A number of methods for saturating rovings with liquid resin and collecting them into a band are in common use. Most of these methods fall into one of two categories: a "wet comb" method and a "dry comb" method. In both of these categoreis the same basic technique is used to form the band. This technique consists of using a comb or equivalent structure placed transverse to the path of the rovings to space the rovings uniformly along a straight line, and a concavely curved bar over which the rovings are drawn onto the mandrel. It is contact with the concave side of the curved bar that gathers the rovings into a uniform band. In the dry comb version of this technique, the rovings pass through the comb first, then through the resin bath and finally over the curved bar onto the mandrel. In the wet comb variant, the rovings are drawn through the resin bath first and subsequently through the comb and over the bar. When the wet comb method is used, the comb can be as close to the curved bar as desired since the resin bath is placed ahead of the comb. With the comb close to the bar, the rovings can be made to converge sharply to the curved bar and the bar can be strongly curved. When the spacing between the bar and the comb and the curvature of the bar are skillfully combined, the band can be tightly controlled. For example, the width of the band will change very little during carriage reversals and the band will quickly settle into its new position on the curved bar once the reversal is completed. Therefore, deviations from the desired helical winding angle and band width caused by carriage reversals are limited to very short sections at each end of the pipe.
A disadvantage of the wet comb method is the tendency of the comb itself to produce tangles.
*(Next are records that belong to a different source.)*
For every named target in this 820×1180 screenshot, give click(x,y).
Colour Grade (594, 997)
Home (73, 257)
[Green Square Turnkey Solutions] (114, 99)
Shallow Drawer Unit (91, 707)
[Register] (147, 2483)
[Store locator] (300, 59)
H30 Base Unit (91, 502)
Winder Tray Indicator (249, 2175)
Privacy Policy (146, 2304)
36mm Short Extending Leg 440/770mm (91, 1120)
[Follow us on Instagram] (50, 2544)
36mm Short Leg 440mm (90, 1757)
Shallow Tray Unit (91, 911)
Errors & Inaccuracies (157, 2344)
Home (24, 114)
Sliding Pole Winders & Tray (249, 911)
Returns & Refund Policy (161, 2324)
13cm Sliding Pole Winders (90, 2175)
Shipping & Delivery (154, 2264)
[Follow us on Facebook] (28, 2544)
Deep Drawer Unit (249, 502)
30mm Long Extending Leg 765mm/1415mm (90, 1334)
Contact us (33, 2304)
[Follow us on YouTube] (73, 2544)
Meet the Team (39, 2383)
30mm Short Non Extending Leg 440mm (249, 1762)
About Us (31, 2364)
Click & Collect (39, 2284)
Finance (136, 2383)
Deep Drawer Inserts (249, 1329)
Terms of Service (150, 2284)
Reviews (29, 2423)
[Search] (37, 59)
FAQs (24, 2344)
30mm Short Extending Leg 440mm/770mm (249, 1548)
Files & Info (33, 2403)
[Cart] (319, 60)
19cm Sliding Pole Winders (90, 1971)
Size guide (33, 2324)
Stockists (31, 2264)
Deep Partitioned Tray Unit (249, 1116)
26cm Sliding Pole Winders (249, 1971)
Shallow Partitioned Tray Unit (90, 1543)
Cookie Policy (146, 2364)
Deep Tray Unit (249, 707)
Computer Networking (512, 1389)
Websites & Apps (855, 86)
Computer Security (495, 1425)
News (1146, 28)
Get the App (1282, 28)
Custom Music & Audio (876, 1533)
This characteristic is a result of small bundles of broken fibers within individual rovings. While rovings containing such flaws pass quite reliably through a comb structure when they are dry, they frequently tangle once they are wet. When the number of rovings used is large, and the product rate of the winding machine is high, work stoppages due to roving tangles can be costly.
Hirtzer in U.S. Pat. No. 3,492,187 describes a wet roving filament winding mechanism. Hirtzer's mechanism includes a resin pot, three combs, and delivery bar sequentially positioned with the added feature of pivoting the comb and delivery bar about a vertical axis to further improve control over the band when the winding helix reverses. However, even with this added feature, tangling and breaking of fibers can still occur at the wet combs. If Hirtzer's three comb mechanism is used with a large number of rovings, say, 50 to 100, excessive tangling of fibers would be inevitable.
Compared to the wet comb method, the dry comb system is highly reliable. Its primary disadvantage is the relatively poor band control it affords. This deficiency is due to the larger distance between the comb and the bar that is necessary to make room for the resin bath. Because of the extra distance, the rovings cannot be made to converge as sharply from the comb into the bar and so the bar cannot be strongly curved. If a wide band is desired, the curvature of the bar must be reduced still more. As a result, the band usually widens during carriage reversals and it must move a considerable distance along the gently curved bar to reach its new equilibrium position. But most important, the band is slow to reach its equilibrium width and location on the bar after a carriage reversal so a significant amount of material is wound at an incorrect band width and helix angle at each end of the mandrel. It is necessary to cut off and discard some of the incorrect windings at each end of the pipe if a high quality product is required. This extra trim loss can reach 5% or more of the total pipe length so it is a significant consideration.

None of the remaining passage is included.